• The task: According to the passage on Norway's two written standards, which counties have declared Nynorsk their official standard?

• Source passage:
>>>

Map of the official language forms of Norwegian municipalities as of 2007, with Nynorsk in cyan, Bokmål in orange, and neutral in grey

Bokmål has a much larger basis in the cities and generally outside of the western part of the country. Most Norwegians do not speak either Nynorsk or Bokmål as written, but a Norwegian dialect that identifies their origins. Nynorsk shares many of the problems that minority languages face.

In Norway, each municipality and county can choose to declare either of the two language standards as the official language or remain "standard-neutral". As of 2020, 90 municipalities had declared Nynorsk the official standard, while 118 had chosen Bokmål; another 148 were "neutral" between the two, numbers that have been stable since the 1970s. As for counties, three have declared Nynorsk as their official standard: Møre og Romsdal, Telemark and Vestland. Most municipalities in Rogaland and a few in the "standard-neutral" counties have declared Nynorsk as their official standard. Ålesund Municipality was the largest municipality with Nynorsk as its official language form, until the area of the old Haram Municipality (a Nynorsk-majority area) was separated from the rest of the municipality from 1 January 2024, and the remaining Ålesund Municipality opted for "standard-neutrality".

The main standard used in primary schools is decided by referendum within the local school district. The number of school districts and pupils using primarily Nynorsk has decreased from its height in the 1940s, even in Nynorsk municipalities. Nynorsk is also part of the school curriculum in high school and elementary school for all students in Norway, where students are taught to write it.

<<<

• Data block:

>>>

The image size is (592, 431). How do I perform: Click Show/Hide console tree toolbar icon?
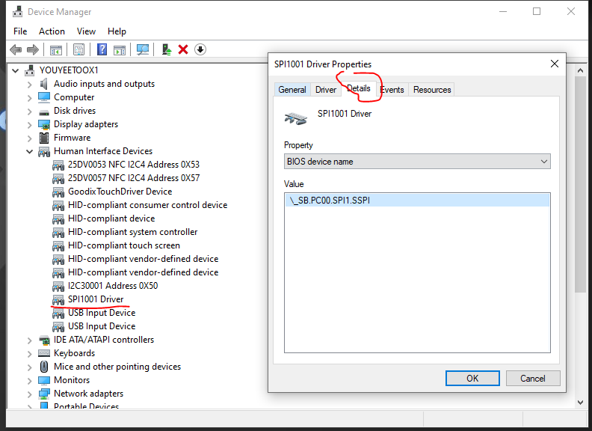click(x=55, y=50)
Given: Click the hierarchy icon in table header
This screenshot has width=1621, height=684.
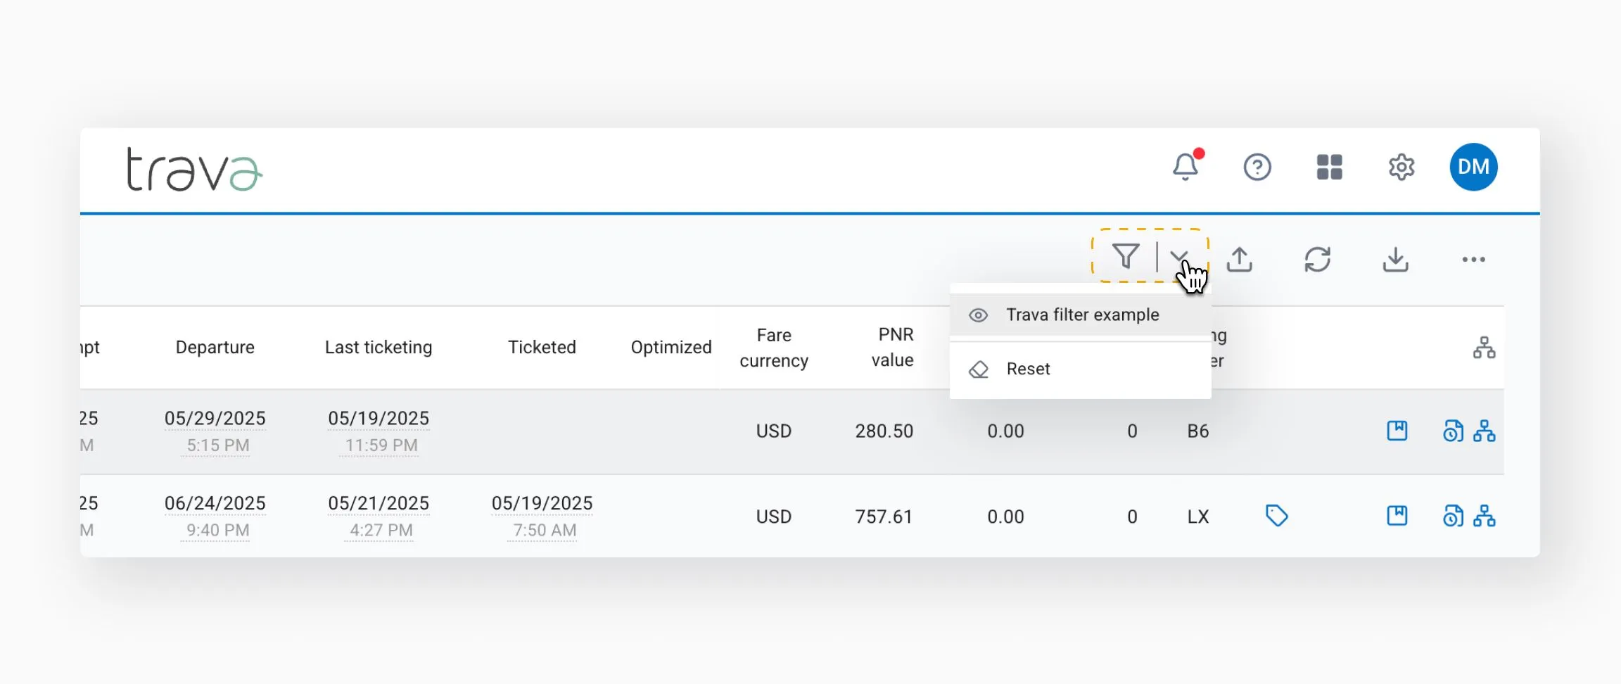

<<<

• The output: Møre og Romsdal, Telemark and Vestland.